Unfortunately, this new family does not solve Zits's essential questions about violence, identity and guilt. Not only is Zits unable to speak because of the Indian boy's throat injury, but he is also unfamiliar with the language. The symbolic voicelessness could represent the voicelessness of 19th century Native Americans, or it could represent Zits's own shame, his inability to voice either the truth of his own crimes or of the suffering he has endured. Having earlier praised himself for emotional distance, this second interpretation has extra weight since it implies that a life of emotional distance has a downside. It might make Zits feel less vulnerable, but it is also one of the causes of his powerlessness. Regardless of how one interprets the voicelessness, the effect is the same: Zits cannot warn these people of their impending doom. He is indeed powerless.
Yet again, Zits initially defines identity in terms of appearance. He remarks that there are no “half-breed pale-beige green-eyed Indians” in the camp, and considers these Indians as more authentic than others because of their dark skin. There are no complications of mixed identities, like that which Zits usually grapples with. That is, until he realizes that Crazy Horse is also a "half-breed." This calls his assumptions about identity and appearance into question, since this Indian hero is not a pure-blooded Native American. Yet again, Zits confronts the fact that the world is less clear-cut than he had thought.

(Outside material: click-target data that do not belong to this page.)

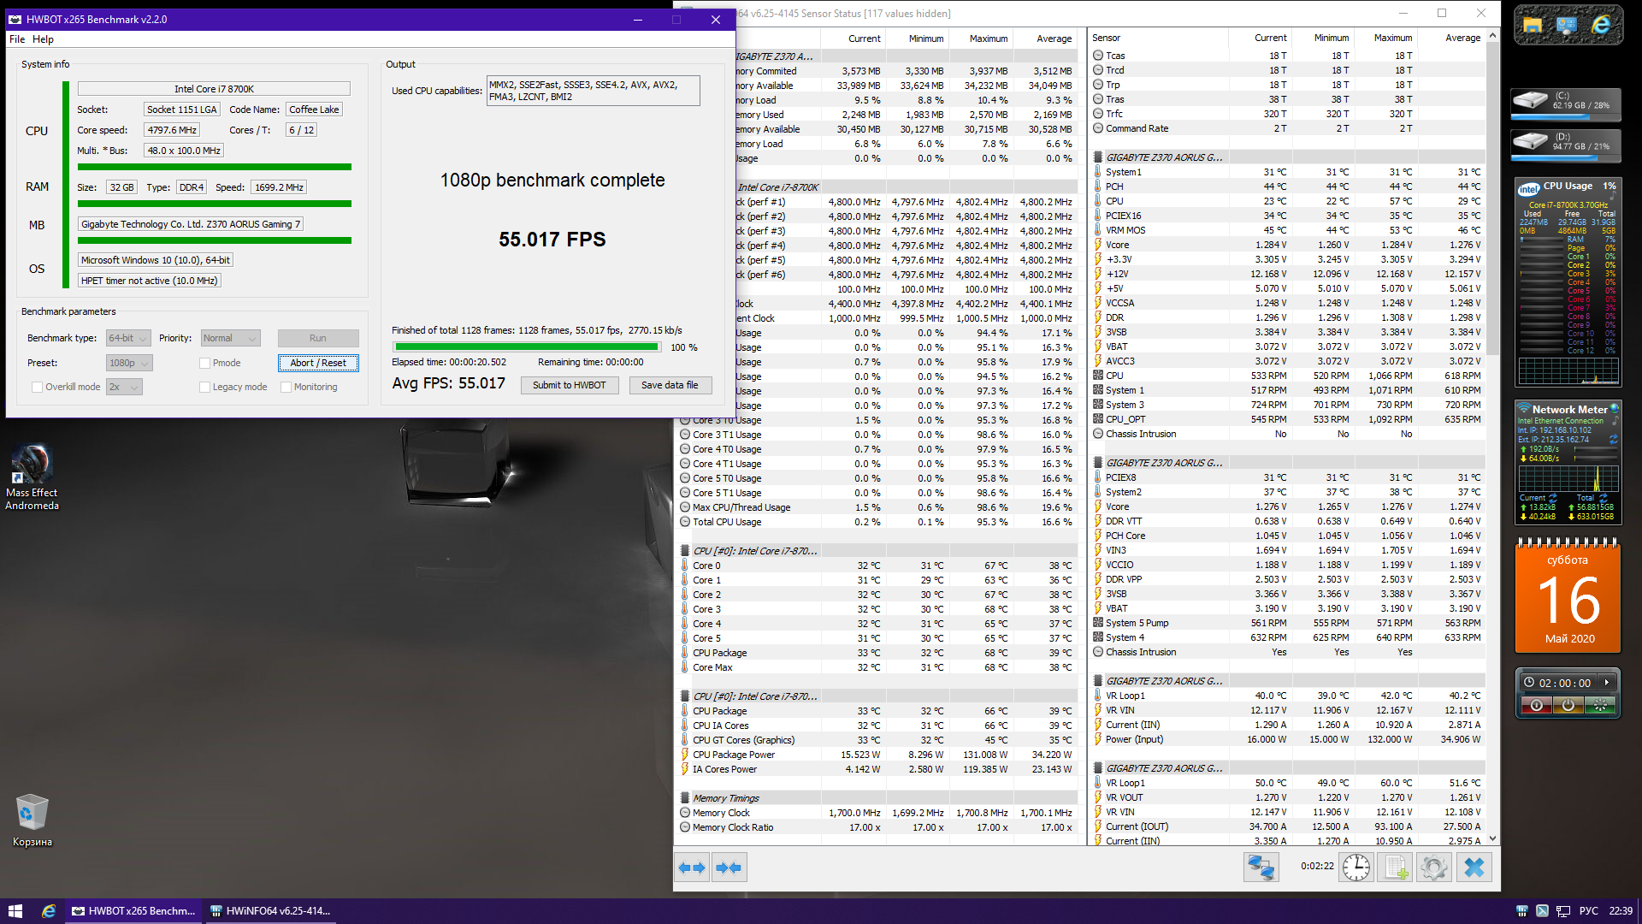Click the clock reset timer icon
Screen dimensions: 1642x924
1356,868
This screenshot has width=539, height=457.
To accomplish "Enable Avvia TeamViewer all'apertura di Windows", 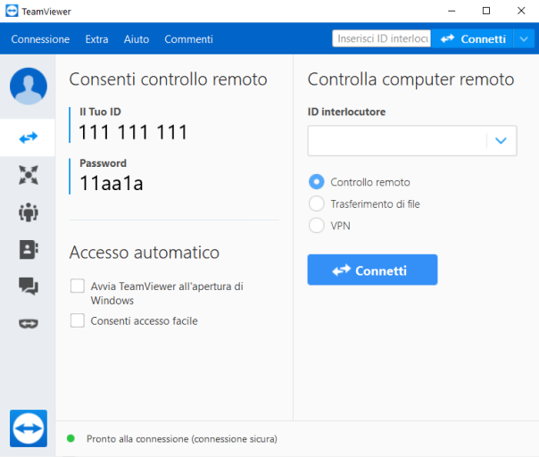I will tap(78, 287).
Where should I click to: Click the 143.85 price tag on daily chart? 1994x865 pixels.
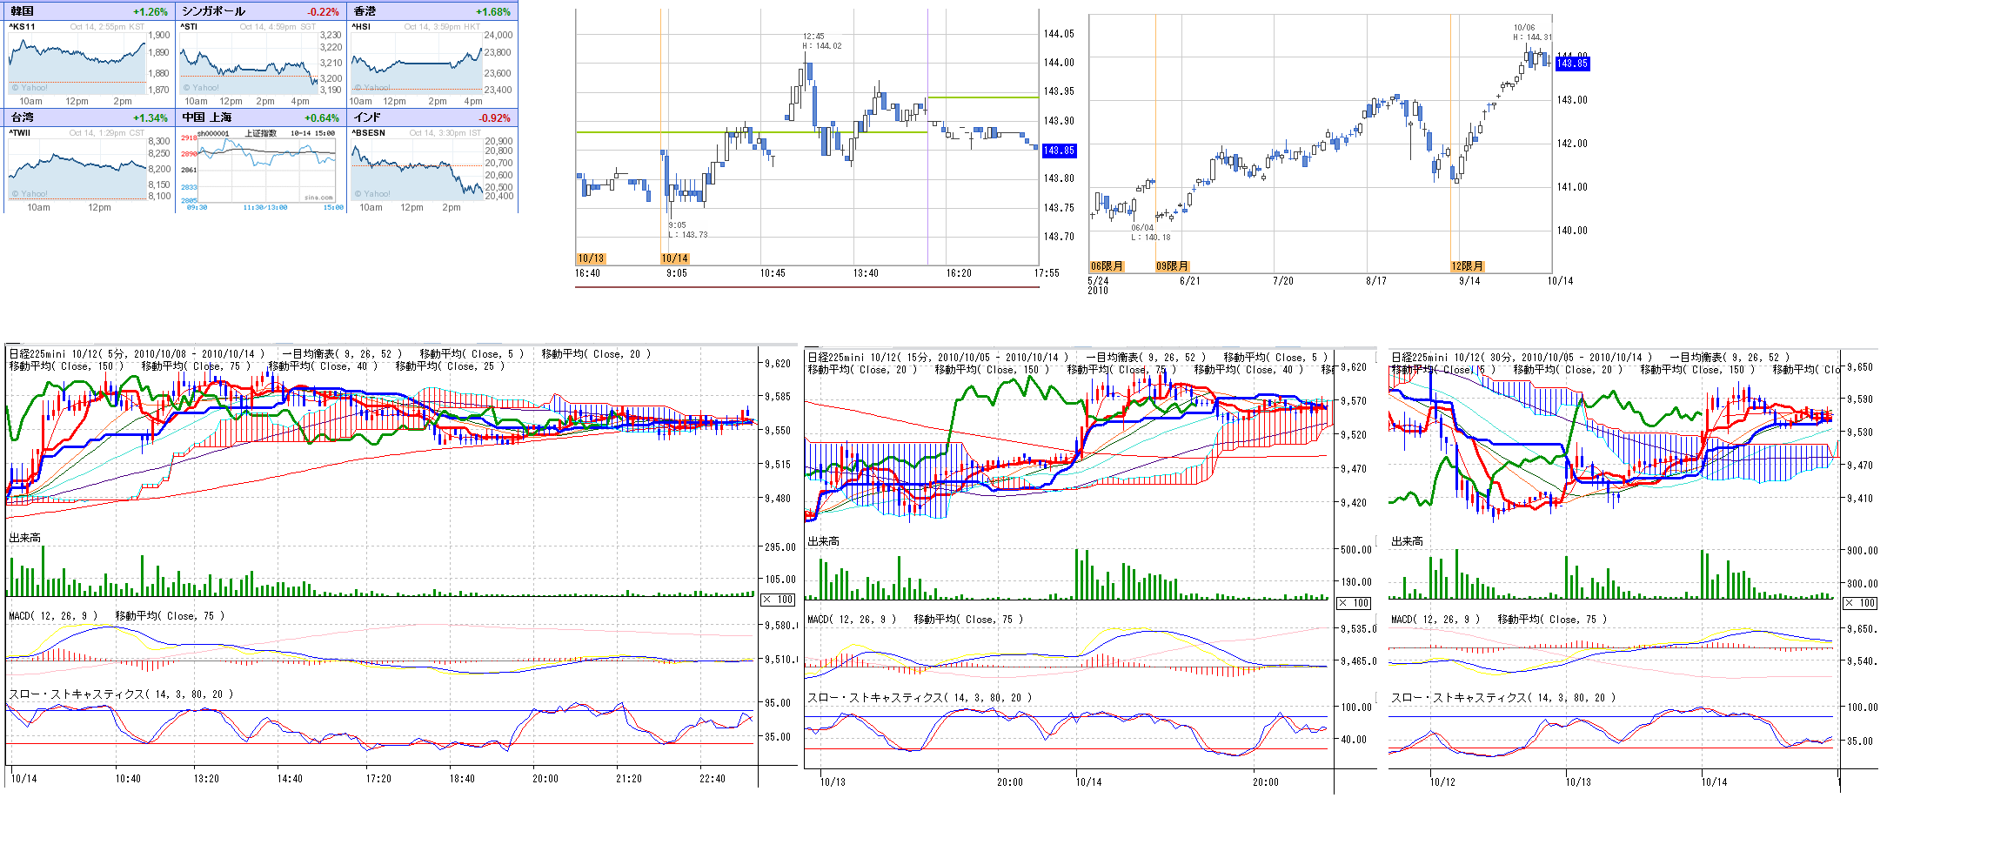click(x=1572, y=64)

Finally, this transformation continues to explore the theme of violence. Though the battle is not described, it is quite famous for its viciousness. However, what is doubly vicious is the desecration that Zits observes. In many ways, he is seeing what he might have wanted to see before his transformations: triumphant Indians punishing aggressive white men. However, the reality of war and violence is far harder for him to stomach, especially when he realizes that many of the soliders are around his age.
This section ends with a markedly different choice from those of the previous two. In both the Ghost Dance and as Hank, Zits chose to fire a gun. In the second case, he had grown and felt guilty about it, but fired nevertheless. In this transformation, Zits begins to realize that he has a choice. Though he does not actively refuse to attack the soldier, he abstains by closing his eyes.
By describing the sexual abuse Zits suffered, Alexie accomplishes two things. First, he reaffirms the novel's social perspective on real-world issues. More importantly, he gives us a reason to sympathize with Zits should he choose to attack the white soldier. If we understood the attack as an expression of a sexually molested boy's anger and shame, we might sympathize even if we do not condone it. Therefore, when Zits chooses not to let his revenge control him, the victory is all the more powerful. Zits is not only learning to express the reality of his suffering (as opposed to shutting himself off, as he has previously done), but he is more importantly learning that he can confront his pain without letting it lead him to unjust violence.